_Written instruction a_: Report how many lines of the listing contain the string "field", giving only the number.

###

Ever since she was a child, Paula Beer’s motivating question “when watching films and plays is: what moves me? What keeps me hooked?” So the first time she took to the stage, aged 12, at Berlin’s Friedrichstadtpalast, in what she calls “this exciting, absurd world”, she was determined “to reach out, get to someone’s self-consciousness and express ideas.” And to borrow from Fleetwood Mac, she went her own way as well!
“I decided against acting school,” she explains. “I had some lessons but noticed it was against my own being: the idea of changing myself at the very beginning because a teacher says I’m not good as I am.” Don’t mark this down as the arrogance of youth, though, because, she continues, “of course I want to learn and develop, but when the teaching process is from a basis of change and moulding, I prefer to learn and understand by doing, seeing what comes out and how it feels.” And for her, it is an approach that has paid dividends.

###

_Written instruction b_: List every proper noun that appears in the Paula Beer profile.

###

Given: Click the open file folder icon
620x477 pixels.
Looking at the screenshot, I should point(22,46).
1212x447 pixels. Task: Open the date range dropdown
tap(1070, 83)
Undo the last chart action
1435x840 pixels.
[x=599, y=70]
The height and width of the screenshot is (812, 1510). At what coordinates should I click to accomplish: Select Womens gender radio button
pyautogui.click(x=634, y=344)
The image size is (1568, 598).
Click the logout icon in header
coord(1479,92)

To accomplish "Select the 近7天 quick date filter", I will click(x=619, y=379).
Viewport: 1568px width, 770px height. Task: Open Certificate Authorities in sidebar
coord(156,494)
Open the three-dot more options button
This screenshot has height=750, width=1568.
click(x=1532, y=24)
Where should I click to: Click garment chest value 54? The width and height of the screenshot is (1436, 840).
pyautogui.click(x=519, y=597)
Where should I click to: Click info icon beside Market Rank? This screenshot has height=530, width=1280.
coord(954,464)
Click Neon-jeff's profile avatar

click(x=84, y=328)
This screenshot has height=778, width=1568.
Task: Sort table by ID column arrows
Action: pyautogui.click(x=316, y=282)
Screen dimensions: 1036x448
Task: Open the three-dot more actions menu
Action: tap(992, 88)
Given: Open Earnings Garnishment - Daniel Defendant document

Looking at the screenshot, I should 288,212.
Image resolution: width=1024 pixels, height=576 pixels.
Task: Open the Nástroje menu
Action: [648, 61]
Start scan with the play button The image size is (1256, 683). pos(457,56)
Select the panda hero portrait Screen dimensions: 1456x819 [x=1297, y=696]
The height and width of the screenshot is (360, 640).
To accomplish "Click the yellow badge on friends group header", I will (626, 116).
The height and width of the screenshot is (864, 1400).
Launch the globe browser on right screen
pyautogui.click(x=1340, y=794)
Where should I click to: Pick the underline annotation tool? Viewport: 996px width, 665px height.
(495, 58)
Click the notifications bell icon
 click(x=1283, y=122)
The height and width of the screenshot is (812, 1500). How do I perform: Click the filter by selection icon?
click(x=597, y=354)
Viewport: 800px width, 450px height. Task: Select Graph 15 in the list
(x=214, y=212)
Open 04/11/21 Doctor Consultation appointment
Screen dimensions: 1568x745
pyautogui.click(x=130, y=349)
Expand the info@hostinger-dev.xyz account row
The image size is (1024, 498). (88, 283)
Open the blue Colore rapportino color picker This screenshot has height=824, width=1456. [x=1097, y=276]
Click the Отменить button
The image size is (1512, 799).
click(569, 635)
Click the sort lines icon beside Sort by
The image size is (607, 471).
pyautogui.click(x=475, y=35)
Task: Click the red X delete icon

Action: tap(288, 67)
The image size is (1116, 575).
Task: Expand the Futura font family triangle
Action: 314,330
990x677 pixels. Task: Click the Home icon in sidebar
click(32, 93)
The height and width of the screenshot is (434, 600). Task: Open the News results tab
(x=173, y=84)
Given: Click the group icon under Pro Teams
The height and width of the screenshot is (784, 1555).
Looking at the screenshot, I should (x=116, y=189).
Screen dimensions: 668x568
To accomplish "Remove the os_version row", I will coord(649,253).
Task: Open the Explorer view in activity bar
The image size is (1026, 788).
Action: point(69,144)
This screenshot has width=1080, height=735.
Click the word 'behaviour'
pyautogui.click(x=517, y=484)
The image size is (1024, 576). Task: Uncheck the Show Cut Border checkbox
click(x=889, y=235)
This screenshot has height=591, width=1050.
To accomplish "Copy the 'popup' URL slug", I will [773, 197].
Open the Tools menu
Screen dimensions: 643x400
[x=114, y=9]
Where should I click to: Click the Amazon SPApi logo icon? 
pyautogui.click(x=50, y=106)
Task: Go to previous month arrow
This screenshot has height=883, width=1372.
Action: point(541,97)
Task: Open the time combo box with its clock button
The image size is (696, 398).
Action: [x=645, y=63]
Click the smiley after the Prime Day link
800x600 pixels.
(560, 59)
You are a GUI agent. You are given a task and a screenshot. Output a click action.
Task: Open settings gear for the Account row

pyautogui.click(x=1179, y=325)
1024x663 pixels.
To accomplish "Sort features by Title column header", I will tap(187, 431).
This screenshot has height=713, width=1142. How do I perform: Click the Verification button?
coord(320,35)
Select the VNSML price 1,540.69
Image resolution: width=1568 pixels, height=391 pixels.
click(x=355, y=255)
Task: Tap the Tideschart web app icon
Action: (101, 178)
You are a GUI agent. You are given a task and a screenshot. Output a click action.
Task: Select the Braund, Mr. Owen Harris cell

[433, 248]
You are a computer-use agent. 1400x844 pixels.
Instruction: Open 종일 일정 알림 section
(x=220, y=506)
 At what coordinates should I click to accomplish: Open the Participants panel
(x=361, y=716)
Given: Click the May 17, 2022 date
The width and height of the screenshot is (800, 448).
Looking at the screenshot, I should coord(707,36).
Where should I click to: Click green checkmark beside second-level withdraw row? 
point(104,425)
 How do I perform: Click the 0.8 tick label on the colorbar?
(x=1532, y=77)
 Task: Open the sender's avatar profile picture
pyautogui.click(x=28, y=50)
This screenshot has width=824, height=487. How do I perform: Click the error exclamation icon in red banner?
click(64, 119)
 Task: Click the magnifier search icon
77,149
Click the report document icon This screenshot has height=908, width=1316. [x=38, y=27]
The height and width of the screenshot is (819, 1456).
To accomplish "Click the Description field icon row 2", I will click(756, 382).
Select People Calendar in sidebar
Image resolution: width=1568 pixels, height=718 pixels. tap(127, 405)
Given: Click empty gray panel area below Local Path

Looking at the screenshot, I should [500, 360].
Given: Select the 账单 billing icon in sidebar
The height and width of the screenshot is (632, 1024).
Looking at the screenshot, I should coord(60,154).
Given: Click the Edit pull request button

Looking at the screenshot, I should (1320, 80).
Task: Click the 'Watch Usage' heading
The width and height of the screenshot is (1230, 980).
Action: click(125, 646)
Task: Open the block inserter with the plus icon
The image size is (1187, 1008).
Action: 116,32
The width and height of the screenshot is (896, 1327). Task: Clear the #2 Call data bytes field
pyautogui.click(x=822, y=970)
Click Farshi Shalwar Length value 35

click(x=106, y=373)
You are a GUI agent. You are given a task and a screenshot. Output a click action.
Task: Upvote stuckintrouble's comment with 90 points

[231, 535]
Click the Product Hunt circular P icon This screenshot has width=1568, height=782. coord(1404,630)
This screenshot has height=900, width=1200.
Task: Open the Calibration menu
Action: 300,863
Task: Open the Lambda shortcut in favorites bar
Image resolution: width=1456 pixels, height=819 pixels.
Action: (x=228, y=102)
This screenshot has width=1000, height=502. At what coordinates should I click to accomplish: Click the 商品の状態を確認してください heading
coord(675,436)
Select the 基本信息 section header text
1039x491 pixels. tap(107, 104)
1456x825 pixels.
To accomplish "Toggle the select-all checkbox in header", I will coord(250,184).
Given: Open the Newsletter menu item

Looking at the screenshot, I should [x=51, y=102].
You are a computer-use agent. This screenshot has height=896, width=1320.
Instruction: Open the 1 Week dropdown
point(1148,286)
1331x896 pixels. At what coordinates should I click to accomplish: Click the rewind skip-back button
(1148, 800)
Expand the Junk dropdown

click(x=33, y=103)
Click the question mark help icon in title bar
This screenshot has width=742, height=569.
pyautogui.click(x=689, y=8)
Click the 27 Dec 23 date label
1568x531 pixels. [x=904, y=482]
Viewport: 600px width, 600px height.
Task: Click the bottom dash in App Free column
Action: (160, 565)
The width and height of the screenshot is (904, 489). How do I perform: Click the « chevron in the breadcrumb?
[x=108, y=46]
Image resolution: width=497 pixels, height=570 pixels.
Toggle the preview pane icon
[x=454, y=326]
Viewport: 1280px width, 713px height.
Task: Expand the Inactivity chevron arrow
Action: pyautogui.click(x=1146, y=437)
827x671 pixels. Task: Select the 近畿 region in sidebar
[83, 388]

###

_Correct output a_: 2

_Correct output b_: Paula Beer, Berlin, Friedrichstadtpalast, Fleetwood Mac